Toby Young Continues Making the Same Friends
Because Toby Young isn't quite done milking his ill-fated tenure at Vanity Fair for every last drop of post-facto enrichment, he'll be back this summer with yet another memoir, containing yet more reminiscences of Graydon Carter. The Sound of No Hands Clapping is set for July publication, and a mole at The Book Standard today passes along some choice bits he found in an unedited copy of the (apparently long overdue) text:
On August 15, 2001, ten weeks before [How to Lose Friends and Alienate People] was due to be published in Britain, I received a call from Graydon's assistant asking me to email over those passages that mentioned him....
After some hesitation, I decided to email him the entire book.... Two weeks later I got an email from Graydon asking if it was too late to make any 'corrections.' I could hear the unmistakable sound of a can of worms being opened, but I also felt an obligation to hear him out. After all, he'd been a pretty generous employer for the best part of three years....

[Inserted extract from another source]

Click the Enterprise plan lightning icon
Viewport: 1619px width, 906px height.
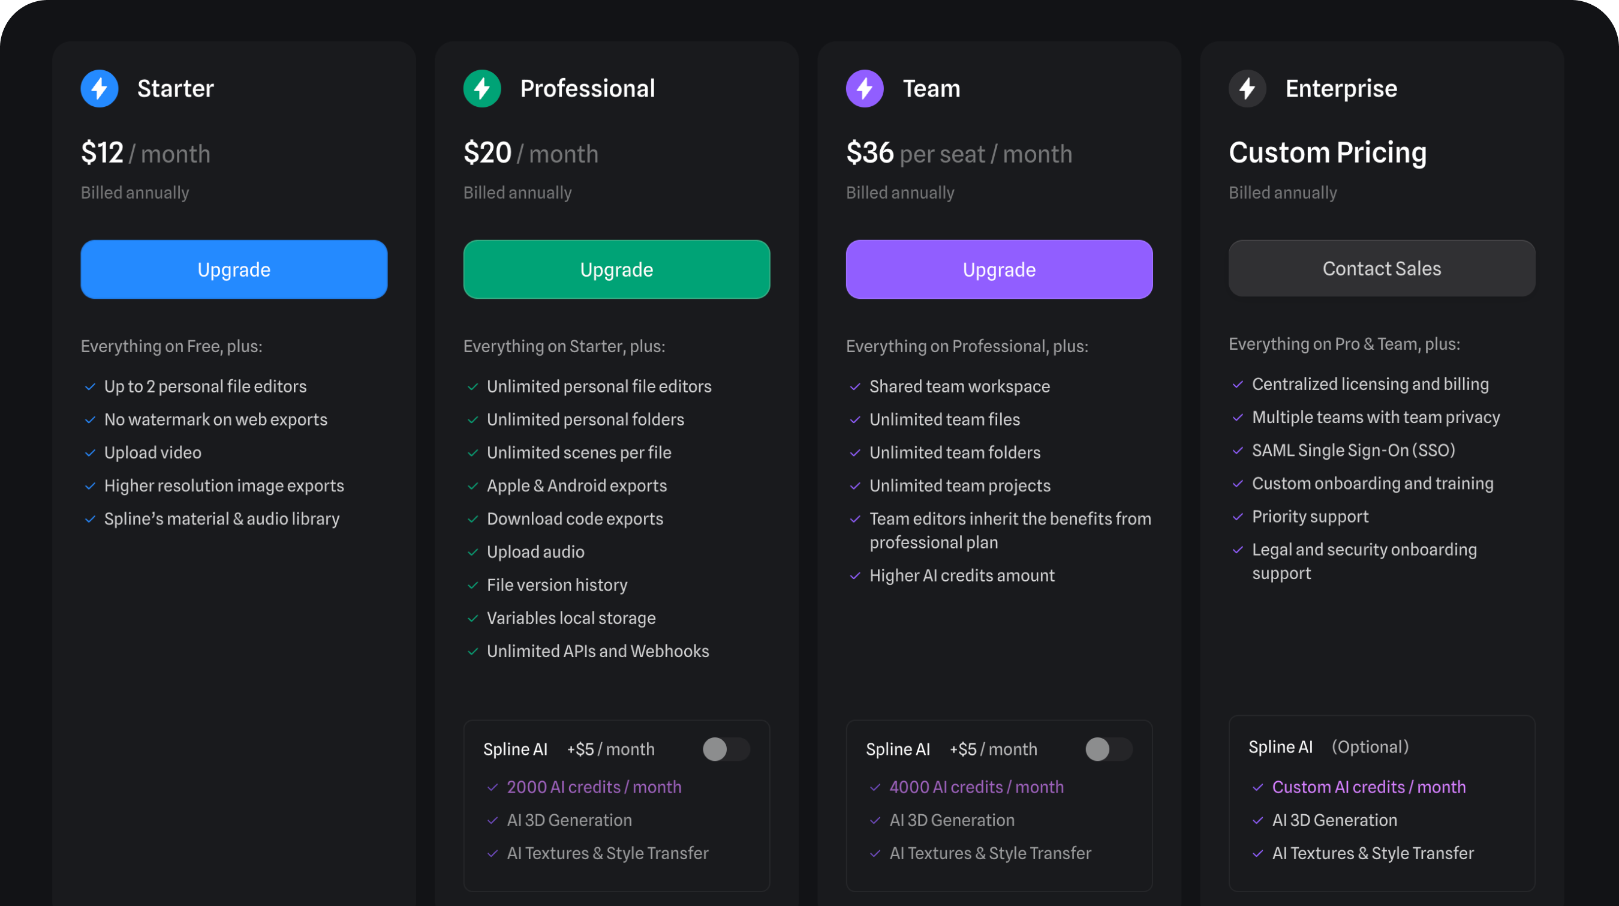pyautogui.click(x=1247, y=88)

I received a lengthy email back containing twenty-four corrections, of which the following — number two — was fairly typical: 'Not to be unduly picky, but on page thirty-eight, you state that Art Cooper's office was bigger than mine. I never took a tape measure to Art's office, but it was generally acknowledged within the building that I had the largest of any editor's office.'
The passage he was most exercised about was one in which I summarized a profile of him that had appeared in New York magazine claiming he'd fabricated a number of items in his CV, including the fact that he'd graduated from Carleton University and worked as a speechwriter for Pierre Trudeau. He thought it unfair and embarrassing to bring up those 'bogus allegations.' 'Lose that section and I'll help plug your book in any way I can,' he wrote. 'I might even throw you a book party.'
In the end, I left the passage in, but added a sentence pointing out that Graydon vehemently denied the allegations. Needless to say, he did not throw me a party and, to this day, the book has never been mentioned in in the pages of Vanity Fair."
Stop the presses: Graydon is vain?! Who knew. With revelations like that, we have no doubt No Hands Clapping will fly off the shelves.